Lagrange multipilers are variables with the help of which one constructs a Lagrange function for investigating problems on conditional extrema. The use of Lagrange multipliers and a Lagrange function makes it possible to obtain in a uniform way necessary optimality conditions in problems on conditional extrema. The method of obtaining necessary conditions in the problem of determining an extremum of a function

$$f(x_1,\dots,x_n)\tag{1}$$ under the constraints

$$g_i(x_1,\dots,x_n) = b_i,\quad i=1,\dots,m,\quad m<n,\tag{2}$$ consisting of the use of Lagrange multipliers $\def\l{\lambda}\l_i$, $i=1,\dots,m$, the construction of the Lagrange function

$$F(x,\l) = f(x) + \sum_{i=1}^m\l_i ( b_i - g_i(x) )$$ and equating its partial derivatives with respect to the $x_i$ and $\l_i$ to zero, is called the Lagrange method. In this method the optimal value $x^* = (x_1^*,\dots,x_n^*)$ is found together with the vector of Lagrange multipliers $\l^* = (\l_1^*,\dots,\l_m^*)$ corresponding to it by solving the system of $m + n$ equations. The Lagrange multipliers $\l^*_i$, $i=1,\dots,m$, have the following interpretation [Ha]. Suppose that $x^*$ provides a relative extremum of the function (1) under the constraints (2): $z^* = f(x^*)$. The values of $x^*$, $\l^*$ and $z^*$ depend on the values of the $b_i$, the right-hand sides of the constraints (2). One has formulated quite general assumptions under which all the $x_j^*$ and $\l_i^*$ are continuously-differentiable functions of the vector $b=(b_1\dots,b_m)$ in some $\varepsilon$-neighbourhood of its value specified in (2). Under these assumptions the function $z^*$ is also continuously differentiable with respect to the $b_i$. The partial derivatives of $z^*$ with respect to the $b_i$ are equal to the corresponding Lagrange multipliers $\l_i^*$, calculated for the given $b=(b_1\dots,b_m)$:

$$\frac{\partial z^*}{\partial b_i} = \l_i^*,\quad i=1,\dots,m.\tag{3}$$ In applied problems $z$ is often interpreted as profit or cost, and the right-hand sides, $b_i$, as losses of certain resources. Then the absolute value of $\l_i^*$ is the ratio of the unit cost to the unit $i$-th resource. The numbers $\l_i^*$ show how the maximum profit (or maximum cost) changes if the amount of the $i$-th resource is increased by one. This interpretation of Lagrange multipliers can be extended to the case of constraints in the form of inequalities and to the case when the variables $x_j$ are subject to the requirement of being non-negative.

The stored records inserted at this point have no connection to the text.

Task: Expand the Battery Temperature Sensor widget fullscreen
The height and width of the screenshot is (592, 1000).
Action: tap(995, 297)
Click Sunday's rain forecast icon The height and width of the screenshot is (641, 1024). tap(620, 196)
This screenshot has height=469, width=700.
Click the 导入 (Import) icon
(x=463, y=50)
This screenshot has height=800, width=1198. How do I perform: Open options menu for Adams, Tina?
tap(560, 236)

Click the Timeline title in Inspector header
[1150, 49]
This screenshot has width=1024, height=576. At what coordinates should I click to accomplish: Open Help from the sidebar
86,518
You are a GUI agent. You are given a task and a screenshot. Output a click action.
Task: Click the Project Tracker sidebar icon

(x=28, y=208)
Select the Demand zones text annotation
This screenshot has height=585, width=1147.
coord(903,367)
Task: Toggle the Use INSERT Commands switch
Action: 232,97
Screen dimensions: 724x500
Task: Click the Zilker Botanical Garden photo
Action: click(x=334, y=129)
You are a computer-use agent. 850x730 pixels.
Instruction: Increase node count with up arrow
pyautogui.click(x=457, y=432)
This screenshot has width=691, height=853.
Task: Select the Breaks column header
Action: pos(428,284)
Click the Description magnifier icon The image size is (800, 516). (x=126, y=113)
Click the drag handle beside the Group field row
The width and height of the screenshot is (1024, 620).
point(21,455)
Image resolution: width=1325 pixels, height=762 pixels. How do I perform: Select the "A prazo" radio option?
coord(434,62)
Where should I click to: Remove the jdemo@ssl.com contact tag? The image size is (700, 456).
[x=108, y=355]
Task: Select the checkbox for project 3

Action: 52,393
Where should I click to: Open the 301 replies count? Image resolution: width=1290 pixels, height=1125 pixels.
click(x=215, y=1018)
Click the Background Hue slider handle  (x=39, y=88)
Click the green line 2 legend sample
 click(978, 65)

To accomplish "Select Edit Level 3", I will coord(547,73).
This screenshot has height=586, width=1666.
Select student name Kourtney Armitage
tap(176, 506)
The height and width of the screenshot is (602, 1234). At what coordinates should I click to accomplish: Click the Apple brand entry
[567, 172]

In the calculus of variations one conveniently obtains by means of Lagrange multipliers necessary conditions for optimality in the problem on a conditional extremum as necessary conditions for an unconditional extremum of a certain composite functional. Lagrange multipliers in the calculus of variations are not constants, but certain functions. In the theory of optimal control and in the Pontryagin maximum principle, Lagrange multipliers have been called conjugate variables.

The same arguments as used above lead to the interpretation of the Lagrange multiplier values $\l_i^*$ as sensitivity coefficients (with respect to changes in the $b_j$).